A world record crowd for a Women’s Football match. Three more Team GB Golds, all won by women athletes. The first ever Women’s boxing Gold, again won by a Team GB athlete. That was just yesterday, Thursday 9th August, at London 2012. For Team GB these Games have perhaps represented the single biggest challenge to the traditional masculine hegemony that to date has gripped British sporting culture.
And its not just in the ring, on the pitch or round the track. In the BBC TV studio Clare Balding has for most been the stand out presenter, putting the more than occasional hapless amateurism of Gary Lineker, once he strays outside the comfort zone of football, to shame.
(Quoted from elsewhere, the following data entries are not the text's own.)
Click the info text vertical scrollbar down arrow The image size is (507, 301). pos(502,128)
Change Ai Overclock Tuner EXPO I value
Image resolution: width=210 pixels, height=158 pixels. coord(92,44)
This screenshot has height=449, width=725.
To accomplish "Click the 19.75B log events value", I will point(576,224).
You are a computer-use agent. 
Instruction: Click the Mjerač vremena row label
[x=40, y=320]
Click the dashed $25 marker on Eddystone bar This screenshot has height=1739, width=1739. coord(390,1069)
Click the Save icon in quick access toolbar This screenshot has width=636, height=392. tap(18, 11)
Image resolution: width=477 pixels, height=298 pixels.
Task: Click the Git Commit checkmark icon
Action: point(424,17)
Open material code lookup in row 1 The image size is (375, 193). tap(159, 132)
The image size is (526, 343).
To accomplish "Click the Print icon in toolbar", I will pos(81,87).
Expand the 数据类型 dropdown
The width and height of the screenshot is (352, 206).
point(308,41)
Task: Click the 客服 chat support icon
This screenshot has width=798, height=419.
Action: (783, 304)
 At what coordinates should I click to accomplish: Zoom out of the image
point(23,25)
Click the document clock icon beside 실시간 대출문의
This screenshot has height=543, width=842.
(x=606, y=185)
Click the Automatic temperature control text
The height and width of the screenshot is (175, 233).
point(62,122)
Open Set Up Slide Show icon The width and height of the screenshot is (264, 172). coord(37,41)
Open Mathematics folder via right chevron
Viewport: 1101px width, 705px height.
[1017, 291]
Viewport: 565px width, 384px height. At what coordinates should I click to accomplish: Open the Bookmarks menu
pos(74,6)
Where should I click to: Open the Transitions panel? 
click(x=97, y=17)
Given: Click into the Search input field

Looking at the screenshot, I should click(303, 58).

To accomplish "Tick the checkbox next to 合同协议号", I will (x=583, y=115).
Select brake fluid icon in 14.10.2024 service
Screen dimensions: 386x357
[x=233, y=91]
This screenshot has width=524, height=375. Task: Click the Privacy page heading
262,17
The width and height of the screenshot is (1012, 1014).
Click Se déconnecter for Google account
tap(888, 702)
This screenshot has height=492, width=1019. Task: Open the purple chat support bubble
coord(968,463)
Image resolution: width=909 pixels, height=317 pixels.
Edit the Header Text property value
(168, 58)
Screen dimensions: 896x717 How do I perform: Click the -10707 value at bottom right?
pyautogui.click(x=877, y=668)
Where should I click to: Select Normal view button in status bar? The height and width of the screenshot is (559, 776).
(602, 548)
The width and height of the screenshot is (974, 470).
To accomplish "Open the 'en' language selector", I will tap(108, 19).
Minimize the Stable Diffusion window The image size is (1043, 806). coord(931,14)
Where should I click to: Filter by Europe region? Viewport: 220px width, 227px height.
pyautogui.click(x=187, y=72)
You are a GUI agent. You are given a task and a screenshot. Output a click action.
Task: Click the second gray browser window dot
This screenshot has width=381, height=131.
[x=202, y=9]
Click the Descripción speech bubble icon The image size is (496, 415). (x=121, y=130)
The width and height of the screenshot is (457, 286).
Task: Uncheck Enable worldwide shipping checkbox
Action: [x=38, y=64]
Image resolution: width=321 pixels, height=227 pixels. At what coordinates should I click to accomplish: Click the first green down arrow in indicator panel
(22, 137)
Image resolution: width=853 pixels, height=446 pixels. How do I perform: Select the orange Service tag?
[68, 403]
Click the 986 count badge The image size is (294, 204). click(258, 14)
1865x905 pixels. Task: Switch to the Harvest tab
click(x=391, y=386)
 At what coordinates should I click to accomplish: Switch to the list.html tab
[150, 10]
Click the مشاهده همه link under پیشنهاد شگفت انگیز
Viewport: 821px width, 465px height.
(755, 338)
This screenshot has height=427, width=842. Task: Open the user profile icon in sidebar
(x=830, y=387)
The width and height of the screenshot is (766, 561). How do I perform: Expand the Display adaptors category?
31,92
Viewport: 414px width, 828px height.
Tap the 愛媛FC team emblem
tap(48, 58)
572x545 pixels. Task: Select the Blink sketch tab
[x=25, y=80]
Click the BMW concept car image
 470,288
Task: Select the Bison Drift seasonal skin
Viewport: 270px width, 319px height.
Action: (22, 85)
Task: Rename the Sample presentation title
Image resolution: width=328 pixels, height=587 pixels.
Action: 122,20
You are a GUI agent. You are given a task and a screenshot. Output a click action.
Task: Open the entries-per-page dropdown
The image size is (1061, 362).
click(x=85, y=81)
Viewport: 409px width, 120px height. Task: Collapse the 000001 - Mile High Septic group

In the Guardian, women sportswriters have enjoyed a prominence that was previously unheard of even in this paper - Marina Hyde, Anna Kessel and Emma John in particular - while prominent feminist columnists Zoe Williams and Suzanne Moore have contributed pieces echoing the approval of what the Games have come to represent.
All this less than a year after the notorious BBC Sports Personality of the Year Award failed to feature a single sportswoman on the shortlist. To do that this December would be simply unthinkable.
Of course inequalities still exist. No Olympic Woman football, basketball or cycling star will ever earn even a fraction of the money their male counterparts are paid. But the Olympics does broadly treat Women’s versions of the medal sports on an equal basis with the male versions. Few, except the most embittered chauvinist, would treat Laura Trott and Victoria Pendelton’s achievements in the velodrome as somehow inferior to Jason Kenny and Chris Hoy’s. The Team GB women rowers were celebrated every bit as much as their male medal-winning counterparts, in fact arguably with even greater prominence. It is almost impossible to measure the magnitude of Jess Ennis’s Heptathlon Gold versus Mo Farrar’s 10,000m Gold. And while the most puerile sections of the media, and not a few men too, will sexualise the female athletes’ bodies in a degrading manner few male athletes will have to endure, this is no longer the dominant norm.
Last night’s Women’s Gold Medal Football match at Wembley was a sparkling occasion. The previous world record crowd for a Women’s Football match was 76,000; Wembley topped 80,000. The standard of play was for the most part superb, perhaps a tad less physical, a fraction slower than the Team GB's male contingent but this makes for a more skilful, passing game. The goals were of the highest quality, Hope Solo in the US goal putting on a world class performance to keep the Japanese women at bay. No. It's not the same as ‘men’s football’, but then why should it be? These superbly gifted footballers aren’t trying to play the men at the game blokes like to call their own, they’re playing something different. With next to no dissent, the one solitary dive and a single yellow card, in many ways the game was better to watch. In the stands the passion was different; a much more joyful atmosphere than the one I’ve become too used to watching England. No one standing up to block my view and refusing to budge, no foul and abusive language wrapped in hate for others in the name of passion, and most of all none of the drunken, threatening misogyny that too many have excused over the years as just what lads at football get away with.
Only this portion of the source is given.